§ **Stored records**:
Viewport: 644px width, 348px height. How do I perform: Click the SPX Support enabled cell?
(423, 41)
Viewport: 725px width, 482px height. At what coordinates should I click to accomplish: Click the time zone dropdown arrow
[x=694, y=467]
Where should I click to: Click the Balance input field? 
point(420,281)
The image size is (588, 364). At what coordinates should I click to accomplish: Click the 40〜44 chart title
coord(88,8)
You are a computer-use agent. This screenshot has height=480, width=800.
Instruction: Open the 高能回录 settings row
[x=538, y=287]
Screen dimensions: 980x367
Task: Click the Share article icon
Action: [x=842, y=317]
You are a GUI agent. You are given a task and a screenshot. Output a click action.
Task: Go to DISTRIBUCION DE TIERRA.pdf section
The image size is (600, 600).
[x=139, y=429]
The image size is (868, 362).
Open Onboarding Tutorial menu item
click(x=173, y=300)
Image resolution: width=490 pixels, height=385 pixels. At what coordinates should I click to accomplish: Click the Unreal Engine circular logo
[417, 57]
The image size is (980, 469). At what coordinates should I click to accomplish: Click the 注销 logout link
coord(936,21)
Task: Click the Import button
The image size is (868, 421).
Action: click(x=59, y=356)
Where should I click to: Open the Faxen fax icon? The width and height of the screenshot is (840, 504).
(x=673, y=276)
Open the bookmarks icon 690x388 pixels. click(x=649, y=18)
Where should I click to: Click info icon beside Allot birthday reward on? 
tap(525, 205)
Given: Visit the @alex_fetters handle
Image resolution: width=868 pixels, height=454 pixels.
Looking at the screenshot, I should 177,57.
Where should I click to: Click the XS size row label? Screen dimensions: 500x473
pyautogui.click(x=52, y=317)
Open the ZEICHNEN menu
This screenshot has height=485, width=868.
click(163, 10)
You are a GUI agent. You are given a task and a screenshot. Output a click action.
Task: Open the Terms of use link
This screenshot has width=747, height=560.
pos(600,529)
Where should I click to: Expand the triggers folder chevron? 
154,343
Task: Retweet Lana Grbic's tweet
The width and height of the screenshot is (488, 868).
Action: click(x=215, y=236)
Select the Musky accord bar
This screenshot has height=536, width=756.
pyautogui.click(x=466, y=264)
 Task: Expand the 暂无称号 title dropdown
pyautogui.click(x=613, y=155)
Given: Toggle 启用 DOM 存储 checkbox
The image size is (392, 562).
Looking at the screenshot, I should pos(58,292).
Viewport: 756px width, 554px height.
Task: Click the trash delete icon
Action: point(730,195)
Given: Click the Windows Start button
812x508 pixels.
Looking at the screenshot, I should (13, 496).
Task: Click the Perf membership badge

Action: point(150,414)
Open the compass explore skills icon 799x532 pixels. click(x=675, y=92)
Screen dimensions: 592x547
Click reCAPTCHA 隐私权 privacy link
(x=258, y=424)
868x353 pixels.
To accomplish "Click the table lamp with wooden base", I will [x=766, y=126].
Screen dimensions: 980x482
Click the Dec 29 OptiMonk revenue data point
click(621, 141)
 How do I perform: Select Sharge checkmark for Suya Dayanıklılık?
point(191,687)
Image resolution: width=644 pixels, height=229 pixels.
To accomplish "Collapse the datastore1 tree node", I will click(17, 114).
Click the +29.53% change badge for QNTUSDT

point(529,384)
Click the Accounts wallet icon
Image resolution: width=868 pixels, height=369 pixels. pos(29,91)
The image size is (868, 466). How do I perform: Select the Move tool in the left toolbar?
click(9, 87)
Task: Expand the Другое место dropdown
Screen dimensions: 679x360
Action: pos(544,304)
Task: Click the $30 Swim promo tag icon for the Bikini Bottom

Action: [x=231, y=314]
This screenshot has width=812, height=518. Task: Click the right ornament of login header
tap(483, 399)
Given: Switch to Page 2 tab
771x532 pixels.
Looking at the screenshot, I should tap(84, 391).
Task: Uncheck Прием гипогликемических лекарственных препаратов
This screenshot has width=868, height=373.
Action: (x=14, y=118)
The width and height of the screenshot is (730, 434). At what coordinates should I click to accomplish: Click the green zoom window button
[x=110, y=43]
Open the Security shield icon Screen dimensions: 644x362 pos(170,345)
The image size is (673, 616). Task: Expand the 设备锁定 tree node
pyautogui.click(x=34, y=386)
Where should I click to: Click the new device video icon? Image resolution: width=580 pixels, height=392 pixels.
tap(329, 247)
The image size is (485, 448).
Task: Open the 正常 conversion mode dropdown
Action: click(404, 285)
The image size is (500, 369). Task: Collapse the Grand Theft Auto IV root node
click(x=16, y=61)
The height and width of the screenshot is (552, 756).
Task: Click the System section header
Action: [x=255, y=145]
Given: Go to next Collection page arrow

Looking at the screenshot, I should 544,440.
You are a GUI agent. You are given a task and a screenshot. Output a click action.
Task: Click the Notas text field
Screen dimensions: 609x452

§ **What is expected**: Please report the number of lines in the data that include the word "will", and add no other text.

§ **Task response**: 2